Andere Orchideen des Waldes haben grünes Laub, können also mit Hilfe von Sonnenlicht
organische Substanz produzieren. Die Produktion ist allerdings oft mager, weil die Orchideen
im Schatten der Bäume wachsen. Einige lassen sich deshalb ein Zubrot liefern. Von dem
Pilzgeflecht, das ihre Wurzelspitzen umhüllt, beziehen sie Kohlehydrate. Indirekt zapfen sie
dabei die Bäume an, mit denen die Pilzfäden ebenfalls in Kontakt stehen.
Solche Orchideen kann man zwar nicht verpflanzen. In Darwins Garten ist eine aber ganz von
selbst aufgetaucht.
Zitat Charles Darwin
“Mein Gärtner und ich erinnern uns deutlich, dass aus einem festen Kiesweg dicht bei
meinem Haus vor 5 oder 6 Jahren zwei kleine rötliche Blattrosetten emporwuchsen.
Keiner von uns wusste, was für Pflanzen das waren. Sie wurden bald niedergetreten
und scheinbar vernichtet. Doch in diesem Frühjahr sind sie an genau derselben Stelle
wieder zum Vorschein gekommen und wurden geschützt. Nun haben sie geblüht und
sich als Epipactis latifolia entpuppt.“
Also als Breitblättrige Stendelwurz. Vermutlich ist ihr staubfeiner Samen von weither in
Darwins Garten geflogen und unter dem Kiesweg zufällig auf einen passenden Pilz gestoßen.

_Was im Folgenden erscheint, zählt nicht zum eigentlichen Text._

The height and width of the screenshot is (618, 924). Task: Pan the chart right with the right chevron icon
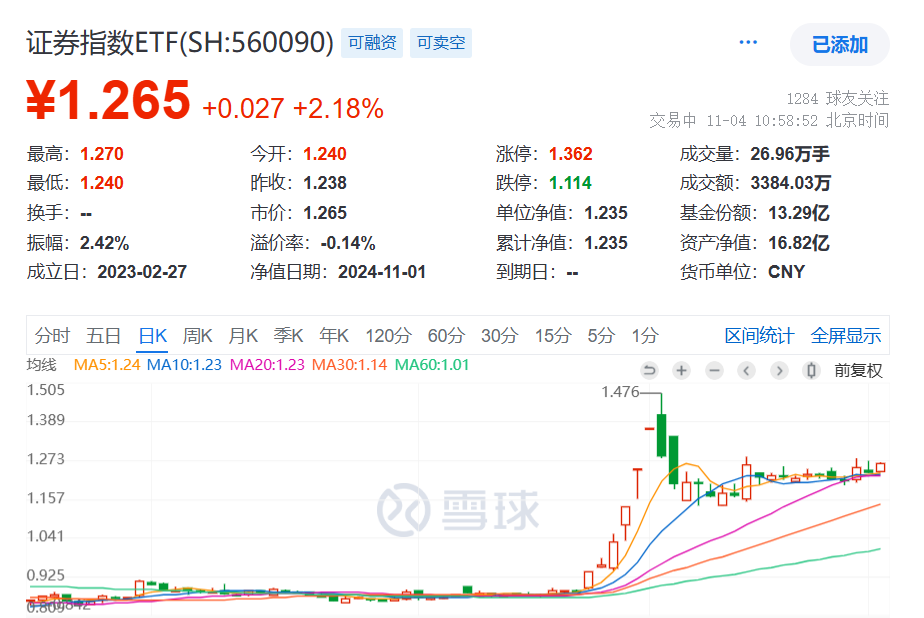[x=779, y=370]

Mit seiner Hilfe konnte die Orchidee dann langsam heranwachsen. Als ihre Sprossen zum
zweiten Mal ans Licht kamen, durften sie sich ungehindert entfalten, mit breiten grünen
Blättern und unscheinbar grünlichen Blüten.
Zitat Charles Darwin
“Die hohen Stängel, die mitten aus einer kahlen Kiesfläche emporwuchsen, boten
einen seltsamen Anblick, und dieser Vorfall erscheint mir einzigartig.”